With almost a decade of experience in the field, our resident natural fertility expert Jessica Bourke has gained a reputation for helping women conceive where everything else has failed. Here she busts the top five myths that surround fertility:
1 Getting pregnant is easy
We all know those women who say they got pregnant the first month of trying, but statistics tell us a different story. It’s now estimated that one in six will have fertility issues over their reproductive lifetime. Even more surprising is that for a healthy couple in their mid-twenties, the odds of conception each month are roughly one in four.
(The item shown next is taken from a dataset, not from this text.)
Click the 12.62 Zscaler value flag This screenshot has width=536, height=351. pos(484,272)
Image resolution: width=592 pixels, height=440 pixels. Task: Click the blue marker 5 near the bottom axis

To put that in perspective, a 25% chance of conception each month is about the same success rate quoted to patients on an average IVF cycle. So all things considered, it’s amazing any of us are here at all. That said, if you have been trying for over a year without success, it would be worth having fertility tests done to make sure nothing is impacting your chances of conceiving. If you’ve had a couple of miscarriages, then it may be worth getting checked out sooner, rather than later.
2 Fertility issues are a woman’s problem
This couldn’t be further from the truth. Fertility is a shared problem, where the responsibility lies with both partners. After all, your partner contributes 50% of the DNA that will become your future baby so he should take equal interest in his health to ensure the best chances of conception.
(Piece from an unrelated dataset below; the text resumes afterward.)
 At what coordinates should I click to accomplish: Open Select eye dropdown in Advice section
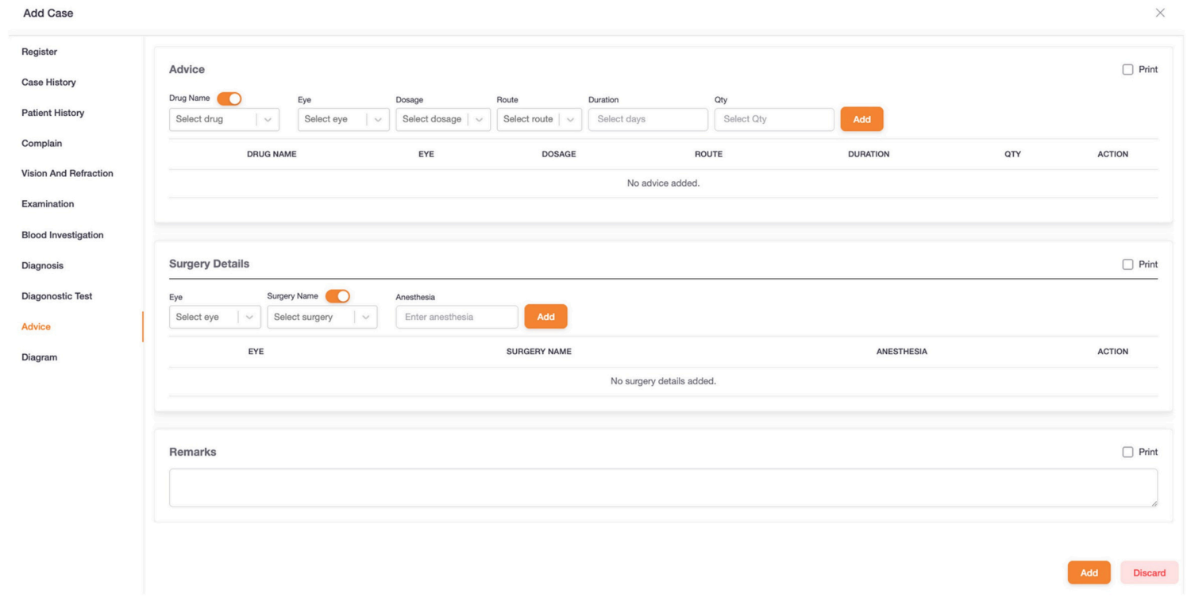[343, 119]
Research from Queens University (2012) found that for patients given a diagnosis of ‘unexplained fertility’, up to 80 per cent of those cases were due to defective DNA in the partner’s sperm. This is important information for would-be parents, given that a man could have a perfectly healthy semen analysis but the genetic material in the head of the sperm could still be flawed. The good news is that if your partner has an elevated DNA fragmentation result, research has found that in most cases, high dose antioxidant therapy is effective at reducing fragmentation levels.
3 “I must be ovulating because I feel twinges in my belly mid-cycle”
Unfortunately, experiencing twinges or cramps in the abdomen around days 12-14 is no guarantee that you have ovulated. Even the ovulation predictor kits widely available in pharmacies can give misleading results. Timing is everything with ovulation and if your cycle is unpredictable, you may use the kit too early or too late and miss the ovulatory window.
The only ways to know for sure you have ovulated are:
1 You’re pregnant
2 You have a follicle tracking scan, which shows that a follicle has erupted, releasing an egg.
3 A blood test of your day 21 progesterone levels shows that it is sufficiently elevated. i.e. over 30 at a minimum.
Ovulatory disorders are a common cause of delayed conception, so if you have been trying for a while, it would be worth getting checked to make sure that your ovaries are responsive and your hormone levels are at a healthy level.
4 If a man has a poor sperm sample, there is nothing that can be done about it.
If your partner was unlucky enough to be born with anatomical issues that prevent the production of sperm, then the donor route is probably your next best step. However, thankfully this type of male fertility problem is pretty rare. In most cases of male sub-fertility, the issue is with the sperm parameters. So, if your partner’s sperm test shows poor motility, (not swimming very well), low count (anything under 20 million), or poor morphology (oddly-shaped sperm), then there’s no reason why he shouldn’t try to improve his semen analysis result via diet and lifestyle changes.
In most cases, these changes need to be followed for a minimum of three or four months to allow enough time for the body to produce a fresh batch of healthier sperm. In the case of an elevated sperm DNA fragmentation result, the time-frame allowed should be up to six months to show significant improvement.
5 I’ll make all the necessary diet/lifestyle changes once I’m pregnant. Nothing I do before that point matters.
This is one of the most common and pervasive fertility myths, which can potentially have an enormous impact on the likelihood that you will carry a pregnancy to term and may also dictate the health of your future baby.
This area of fertility is known as ‘pre-conception medicine’, which involves scientists researching various diet and lifestyle behaviours to see whether the actions men and women take in the months leading up to conception have a positive or negative association with the outcome of the pregnancy and their future baby’s health.
In the last year alone, various research papers have been published on this topic. For example, a prospective father who is a smoker, may increase the asthma risk in his offspring. If he is drinking alcohol in the lead up to conception this may also increase the risk of foetal abnormalities. In women’s case, if the mother’s diet prior to conception is poor it can have a permanent effect on her babies genetic ‘blueprint’ and if she is overweight when trying to conceive the development of the egg follicles and resulting embryo are likely to be compromised.
So if you want to positively influence your future baby’s health, it makes sense to act as if you are already pregnant. Your partner should adopt the same approach, remembering that any sacrifices he makes now are worth it in the long-term. After all, once you conceive, he’s off the hook, while you’ll still have a minimum of 10 months of healthy living to maintain for the duration of the pregnancy and in to the post-natal period.